══ Information given ══
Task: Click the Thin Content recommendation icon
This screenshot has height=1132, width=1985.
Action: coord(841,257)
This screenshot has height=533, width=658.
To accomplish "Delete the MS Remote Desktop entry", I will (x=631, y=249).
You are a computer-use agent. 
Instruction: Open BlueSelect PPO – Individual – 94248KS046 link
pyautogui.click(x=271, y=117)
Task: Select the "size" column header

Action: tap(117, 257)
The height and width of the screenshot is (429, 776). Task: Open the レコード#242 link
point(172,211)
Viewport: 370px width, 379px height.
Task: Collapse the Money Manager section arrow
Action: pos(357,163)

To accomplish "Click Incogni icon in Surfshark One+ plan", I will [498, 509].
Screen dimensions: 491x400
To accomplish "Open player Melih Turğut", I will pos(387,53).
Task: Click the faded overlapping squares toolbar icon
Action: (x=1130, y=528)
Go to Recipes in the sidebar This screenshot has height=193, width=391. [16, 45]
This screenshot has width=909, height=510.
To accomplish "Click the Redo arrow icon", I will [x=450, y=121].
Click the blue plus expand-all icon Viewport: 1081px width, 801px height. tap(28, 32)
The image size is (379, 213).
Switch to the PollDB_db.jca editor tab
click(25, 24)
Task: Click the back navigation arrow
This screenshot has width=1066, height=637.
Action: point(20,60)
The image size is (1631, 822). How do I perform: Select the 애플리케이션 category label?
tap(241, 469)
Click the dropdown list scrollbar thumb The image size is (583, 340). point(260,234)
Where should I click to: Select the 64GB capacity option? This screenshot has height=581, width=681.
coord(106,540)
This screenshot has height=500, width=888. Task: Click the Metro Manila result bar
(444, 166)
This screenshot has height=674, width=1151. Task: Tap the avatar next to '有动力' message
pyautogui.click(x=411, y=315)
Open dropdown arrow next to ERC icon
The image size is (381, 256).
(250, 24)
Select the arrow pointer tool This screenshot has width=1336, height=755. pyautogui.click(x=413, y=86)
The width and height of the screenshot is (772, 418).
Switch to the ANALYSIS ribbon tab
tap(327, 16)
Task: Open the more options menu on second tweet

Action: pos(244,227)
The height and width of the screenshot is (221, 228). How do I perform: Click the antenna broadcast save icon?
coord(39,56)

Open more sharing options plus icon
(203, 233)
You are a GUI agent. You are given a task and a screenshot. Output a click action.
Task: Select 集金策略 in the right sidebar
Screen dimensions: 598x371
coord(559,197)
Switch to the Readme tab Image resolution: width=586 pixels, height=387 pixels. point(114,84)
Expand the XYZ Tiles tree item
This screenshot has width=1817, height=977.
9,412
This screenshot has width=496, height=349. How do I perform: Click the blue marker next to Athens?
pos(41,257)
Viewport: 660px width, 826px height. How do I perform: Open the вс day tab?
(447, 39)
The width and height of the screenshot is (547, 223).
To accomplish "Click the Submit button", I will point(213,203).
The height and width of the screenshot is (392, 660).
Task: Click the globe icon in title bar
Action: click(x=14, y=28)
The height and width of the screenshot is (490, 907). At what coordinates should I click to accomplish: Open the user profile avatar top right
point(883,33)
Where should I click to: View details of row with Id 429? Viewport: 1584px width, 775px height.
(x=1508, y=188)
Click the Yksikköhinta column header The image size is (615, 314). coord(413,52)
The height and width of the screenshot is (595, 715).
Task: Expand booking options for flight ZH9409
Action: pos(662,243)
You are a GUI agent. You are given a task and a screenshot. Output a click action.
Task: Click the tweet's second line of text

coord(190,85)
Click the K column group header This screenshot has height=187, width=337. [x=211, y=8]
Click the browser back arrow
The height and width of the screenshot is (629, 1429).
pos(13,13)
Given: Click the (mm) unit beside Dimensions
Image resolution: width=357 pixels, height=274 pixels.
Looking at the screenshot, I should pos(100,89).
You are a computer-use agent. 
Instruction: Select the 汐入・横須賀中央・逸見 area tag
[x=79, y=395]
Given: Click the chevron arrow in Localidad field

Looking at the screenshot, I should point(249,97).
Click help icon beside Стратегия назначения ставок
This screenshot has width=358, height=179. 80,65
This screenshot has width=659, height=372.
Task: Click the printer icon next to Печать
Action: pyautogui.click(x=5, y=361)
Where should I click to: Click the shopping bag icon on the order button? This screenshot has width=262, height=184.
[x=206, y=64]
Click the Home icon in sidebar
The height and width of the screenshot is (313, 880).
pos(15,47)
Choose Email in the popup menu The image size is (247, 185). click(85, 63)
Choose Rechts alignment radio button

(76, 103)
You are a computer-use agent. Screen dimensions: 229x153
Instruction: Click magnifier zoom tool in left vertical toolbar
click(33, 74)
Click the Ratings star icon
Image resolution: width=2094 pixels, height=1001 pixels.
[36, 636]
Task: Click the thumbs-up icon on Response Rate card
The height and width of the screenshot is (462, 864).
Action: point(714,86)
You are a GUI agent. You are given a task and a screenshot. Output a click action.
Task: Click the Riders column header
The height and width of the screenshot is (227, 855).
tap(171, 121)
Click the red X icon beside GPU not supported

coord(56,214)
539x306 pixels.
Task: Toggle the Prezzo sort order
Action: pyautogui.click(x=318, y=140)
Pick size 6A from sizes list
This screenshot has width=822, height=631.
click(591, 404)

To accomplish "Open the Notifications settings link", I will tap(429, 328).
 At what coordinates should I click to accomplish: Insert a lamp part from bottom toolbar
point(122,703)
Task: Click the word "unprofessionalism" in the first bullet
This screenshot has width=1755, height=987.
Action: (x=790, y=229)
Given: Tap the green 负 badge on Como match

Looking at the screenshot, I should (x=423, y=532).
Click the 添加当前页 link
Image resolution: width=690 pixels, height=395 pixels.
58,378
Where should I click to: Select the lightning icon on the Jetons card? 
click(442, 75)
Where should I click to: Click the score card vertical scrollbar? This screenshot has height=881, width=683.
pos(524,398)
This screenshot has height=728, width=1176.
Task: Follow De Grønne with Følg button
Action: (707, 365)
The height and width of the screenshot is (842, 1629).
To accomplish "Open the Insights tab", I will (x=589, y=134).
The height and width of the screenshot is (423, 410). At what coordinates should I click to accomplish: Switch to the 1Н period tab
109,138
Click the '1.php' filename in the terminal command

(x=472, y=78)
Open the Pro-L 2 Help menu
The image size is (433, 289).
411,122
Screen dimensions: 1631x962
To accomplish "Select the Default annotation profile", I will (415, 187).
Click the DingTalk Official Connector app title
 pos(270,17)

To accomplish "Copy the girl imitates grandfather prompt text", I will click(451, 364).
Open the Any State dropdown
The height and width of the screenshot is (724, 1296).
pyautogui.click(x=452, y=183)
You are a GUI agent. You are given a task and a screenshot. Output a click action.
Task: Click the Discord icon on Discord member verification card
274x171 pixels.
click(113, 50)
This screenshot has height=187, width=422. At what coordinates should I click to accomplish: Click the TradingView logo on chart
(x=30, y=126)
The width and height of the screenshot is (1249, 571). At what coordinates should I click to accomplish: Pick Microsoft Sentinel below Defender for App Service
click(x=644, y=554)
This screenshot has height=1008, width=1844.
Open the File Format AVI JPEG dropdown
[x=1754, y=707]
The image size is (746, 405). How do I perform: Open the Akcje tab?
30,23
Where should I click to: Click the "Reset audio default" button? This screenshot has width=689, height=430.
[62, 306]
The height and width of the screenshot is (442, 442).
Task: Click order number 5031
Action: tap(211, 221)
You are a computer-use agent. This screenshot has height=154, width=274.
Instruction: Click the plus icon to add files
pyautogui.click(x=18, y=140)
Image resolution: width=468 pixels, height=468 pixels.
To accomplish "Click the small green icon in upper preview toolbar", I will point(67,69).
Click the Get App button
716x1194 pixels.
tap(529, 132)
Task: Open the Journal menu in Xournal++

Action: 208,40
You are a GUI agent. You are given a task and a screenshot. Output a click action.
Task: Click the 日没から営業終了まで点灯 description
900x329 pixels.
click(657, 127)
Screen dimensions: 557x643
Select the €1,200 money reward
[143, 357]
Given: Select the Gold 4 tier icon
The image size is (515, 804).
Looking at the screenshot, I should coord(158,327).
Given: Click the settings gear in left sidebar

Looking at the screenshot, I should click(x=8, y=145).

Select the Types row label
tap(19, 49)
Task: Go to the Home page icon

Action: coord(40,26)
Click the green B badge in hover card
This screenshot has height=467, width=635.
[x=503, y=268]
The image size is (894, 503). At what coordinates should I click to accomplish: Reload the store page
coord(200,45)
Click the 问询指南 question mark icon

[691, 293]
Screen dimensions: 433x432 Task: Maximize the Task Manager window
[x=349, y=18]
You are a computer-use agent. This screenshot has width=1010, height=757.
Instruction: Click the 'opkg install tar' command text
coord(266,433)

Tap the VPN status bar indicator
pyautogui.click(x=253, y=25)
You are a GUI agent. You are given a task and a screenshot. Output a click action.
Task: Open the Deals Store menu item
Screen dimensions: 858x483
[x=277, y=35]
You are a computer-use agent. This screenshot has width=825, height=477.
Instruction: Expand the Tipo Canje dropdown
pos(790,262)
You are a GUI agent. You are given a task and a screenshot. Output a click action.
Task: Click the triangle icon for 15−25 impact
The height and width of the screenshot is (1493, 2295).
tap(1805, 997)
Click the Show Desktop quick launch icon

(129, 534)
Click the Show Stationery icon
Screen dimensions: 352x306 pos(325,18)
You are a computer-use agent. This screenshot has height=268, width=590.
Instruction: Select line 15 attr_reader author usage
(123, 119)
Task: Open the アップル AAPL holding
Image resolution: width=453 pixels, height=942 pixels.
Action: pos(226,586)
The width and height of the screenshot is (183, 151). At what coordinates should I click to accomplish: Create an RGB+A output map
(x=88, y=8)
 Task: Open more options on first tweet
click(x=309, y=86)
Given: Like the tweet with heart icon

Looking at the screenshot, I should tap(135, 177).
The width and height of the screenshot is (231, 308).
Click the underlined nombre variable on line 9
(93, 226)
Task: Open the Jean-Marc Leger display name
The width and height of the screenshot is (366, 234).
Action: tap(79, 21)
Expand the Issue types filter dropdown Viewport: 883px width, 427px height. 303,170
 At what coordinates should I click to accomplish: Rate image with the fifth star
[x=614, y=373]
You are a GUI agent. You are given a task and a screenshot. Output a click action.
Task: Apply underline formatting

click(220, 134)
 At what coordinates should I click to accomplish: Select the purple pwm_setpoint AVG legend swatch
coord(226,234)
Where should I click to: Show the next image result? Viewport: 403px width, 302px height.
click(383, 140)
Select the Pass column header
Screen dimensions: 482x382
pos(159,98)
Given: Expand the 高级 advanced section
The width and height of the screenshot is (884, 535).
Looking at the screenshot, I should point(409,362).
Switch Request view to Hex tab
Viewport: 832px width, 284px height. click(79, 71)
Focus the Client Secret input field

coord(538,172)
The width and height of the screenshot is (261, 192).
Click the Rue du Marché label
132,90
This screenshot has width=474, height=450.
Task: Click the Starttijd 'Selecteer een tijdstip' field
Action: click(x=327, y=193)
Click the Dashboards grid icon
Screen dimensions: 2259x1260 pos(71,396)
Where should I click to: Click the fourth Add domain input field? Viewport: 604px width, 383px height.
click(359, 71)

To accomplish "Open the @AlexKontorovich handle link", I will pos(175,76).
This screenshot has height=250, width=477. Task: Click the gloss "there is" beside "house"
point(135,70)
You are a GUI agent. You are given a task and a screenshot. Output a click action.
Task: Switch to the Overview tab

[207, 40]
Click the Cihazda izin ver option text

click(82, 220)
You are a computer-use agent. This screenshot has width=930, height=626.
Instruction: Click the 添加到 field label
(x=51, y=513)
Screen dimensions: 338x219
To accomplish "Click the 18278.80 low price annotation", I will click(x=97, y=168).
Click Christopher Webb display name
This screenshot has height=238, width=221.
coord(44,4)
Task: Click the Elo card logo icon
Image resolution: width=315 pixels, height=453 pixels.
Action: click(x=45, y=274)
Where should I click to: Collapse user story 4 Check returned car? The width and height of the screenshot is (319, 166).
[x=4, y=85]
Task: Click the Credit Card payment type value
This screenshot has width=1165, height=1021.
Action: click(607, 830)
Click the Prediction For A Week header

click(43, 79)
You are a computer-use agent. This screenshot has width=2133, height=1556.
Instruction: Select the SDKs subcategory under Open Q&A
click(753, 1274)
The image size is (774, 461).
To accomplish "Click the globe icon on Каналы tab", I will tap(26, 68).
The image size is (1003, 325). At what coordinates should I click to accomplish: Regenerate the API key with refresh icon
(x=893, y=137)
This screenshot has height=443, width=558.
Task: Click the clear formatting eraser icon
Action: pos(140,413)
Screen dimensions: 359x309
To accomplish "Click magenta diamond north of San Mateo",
═══
Copy out the records word for word, from the line containing "Click Christopher Webb display name" down to the end of the records.

▸ **The result**
Click Christopher Webb display name
This screenshot has height=238, width=221.
coord(44,4)
Task: Click the Elo card logo icon
Image resolution: width=315 pixels, height=453 pixels.
Action: click(x=45, y=274)
Where should I click to: Collapse user story 4 Check returned car? The width and height of the screenshot is (319, 166).
[x=4, y=85]
Task: Click the Credit Card payment type value
This screenshot has width=1165, height=1021.
Action: click(607, 830)
Click the Prediction For A Week header

click(43, 79)
You are a computer-use agent. This screenshot has width=2133, height=1556.
Instruction: Select the SDKs subcategory under Open Q&A
click(753, 1274)
The image size is (774, 461).
To accomplish "Click the globe icon on Каналы tab", I will tap(26, 68).
The image size is (1003, 325). At what coordinates should I click to accomplish: Regenerate the API key with refresh icon
(x=893, y=137)
This screenshot has height=443, width=558.
Task: Click the clear formatting eraser icon
Action: pos(140,413)
Screen dimensions: 359x309
To accomplish "Click magenta diamond north of San Mateo",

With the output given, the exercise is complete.